When asked about the reports of the threat, NASA Administrator Bill Nelson said, “It does concern me because, naturally, if those newspaper reports are true, then we would be concerned about the safety of our astronauts on the International Space Station and our foreign astronauts, which would include the Roscosmos cosmonauts. We would be concerned as well about our satellites, NASA’s satellites.”
As for the current leak, Montalbano said it is in an area that in the past “has had some leaks.”
“In fact, we’ve repaired a couple of cracks in that module,” he said. Still, he said, the rest of the ISS “is solid.” The hatch is expected to be closed until early April, he added, and NASA is working with its Russian colleagues at Roscosmos “on the next steps and what we’re going to do.”
The flight is SpaceX’s eighth crew rotation flight to the ISS, and its ninth human spaceflight mission for NASA, including a test flight of a pair of astronauts in May 2020. Since then, it also has flown four private astronaut missions.
Boeing, the other company NASA has hired to fly astronauts to the ISS, has yet to fly a single person to orbit on its Starliner capsule. But after years of delays, it is finally scheduled to fly two NASA astronauts, Sunita Williams and Barry “Butch” Wilmore, in a test flight to the station in late April.
The flight was delayed from last year after concerns about flammable tape inside the capsule as well as a design problem with the parachutes that are to slow the capsule down as it flies back through the atmosphere to Earth. NASA is eager to get Starliner flying so that it has two vehicles certified to fly crews to the station, giving it a backup in case one system suffers a problem.
“We’re excited about that flight,” Steve Stich, NASA’s commercial crew program manager, said during the briefing. “In the factory over at Boeing, the Starliner spacecraft is pretty much closed out. We’ve loaded the fluid for the cooling system. The next big event really is to load propellant on the crew module and propellant in the service module, and that’ll happen in mid-March.”

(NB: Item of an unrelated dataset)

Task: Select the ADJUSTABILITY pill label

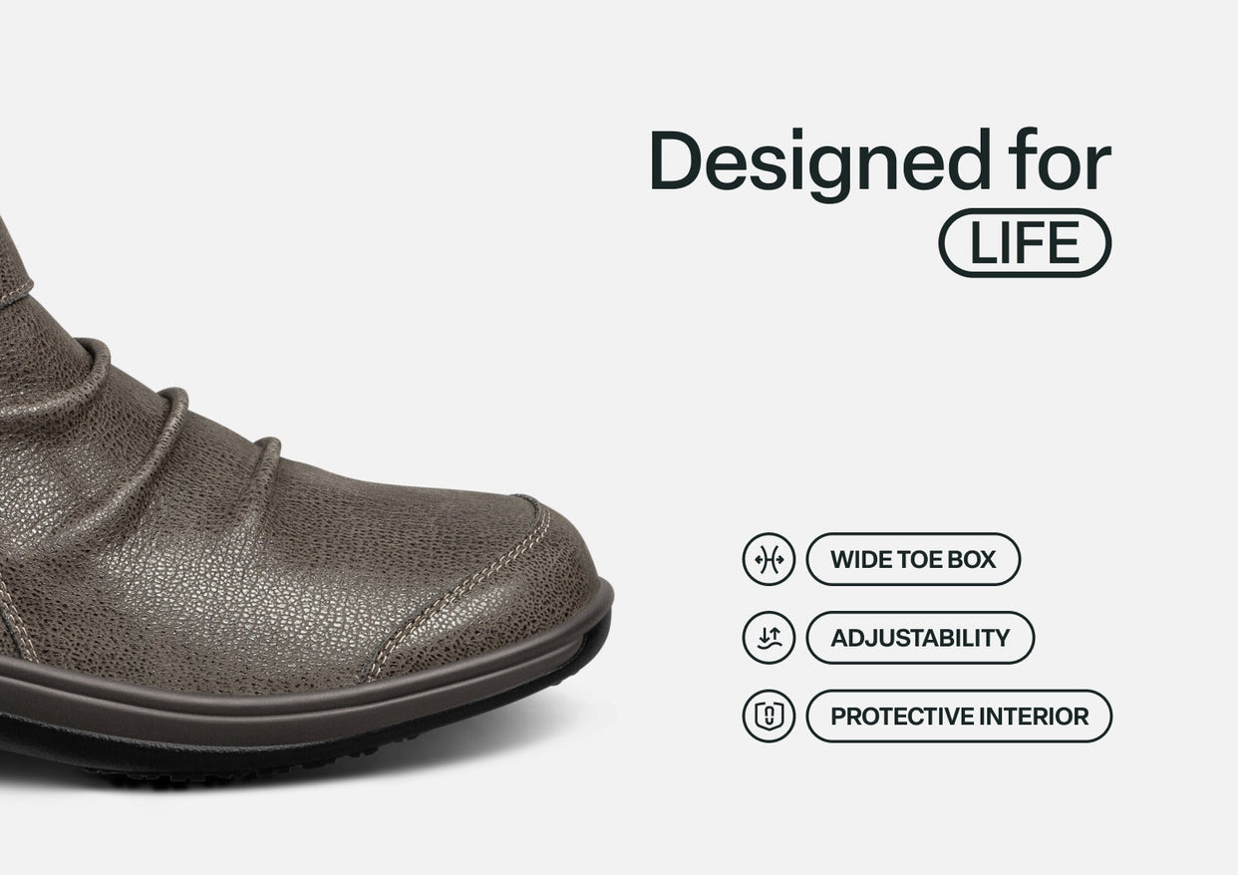Action: pyautogui.click(x=920, y=638)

In a statement, Boeing said that teams have already packed the spacecraft with 759 pounds of cargo, including supplies, tools, personal hygiene items for the astronauts as well as clothes and food.

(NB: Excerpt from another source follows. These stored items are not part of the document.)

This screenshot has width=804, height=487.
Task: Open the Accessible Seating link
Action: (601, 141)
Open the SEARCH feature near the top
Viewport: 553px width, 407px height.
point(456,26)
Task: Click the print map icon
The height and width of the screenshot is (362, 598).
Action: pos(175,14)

SpaceX is also moving ahead with the next flight of Starship, its next-generation, fully reusable rocket booster and spacecraft that NASA intends to use to land astronauts on the moon. During its second flight, in November, the spacecraft successfully separated from the booster. But then, a leak occurred during a planned venting of excess liquid oxygen occurred that “resulted in a combustion event and subsequent fires that led to a loss of communication between the spacecraft’s flight computers,” SpaceX said in a recent statement. As a result, its onboard emergency flight termination system destroyed the vehicle.
The Federal Aviation Administration recently signed off on SpaceX’s investigation into the failure, but it said the company must still implement corrective actions and receive a modification to its license to address “all safety, environmental and other applicable regulatory requirements. The FAA is evaluating SpaceX’s license modification request and expects SpaceX to submit additional required information before a final determination can be made.”
SpaceX has said that it has already implemented a number of changes to the next vehicles to fly that would “improve leak reduction, fire protection and refined operations associated with the propellant vent to increase reliability.”
The company is already working on future Starship boosters and spacecraft that “are ready to fly, putting flight hardware in a flight environment to learn as quickly as possible.”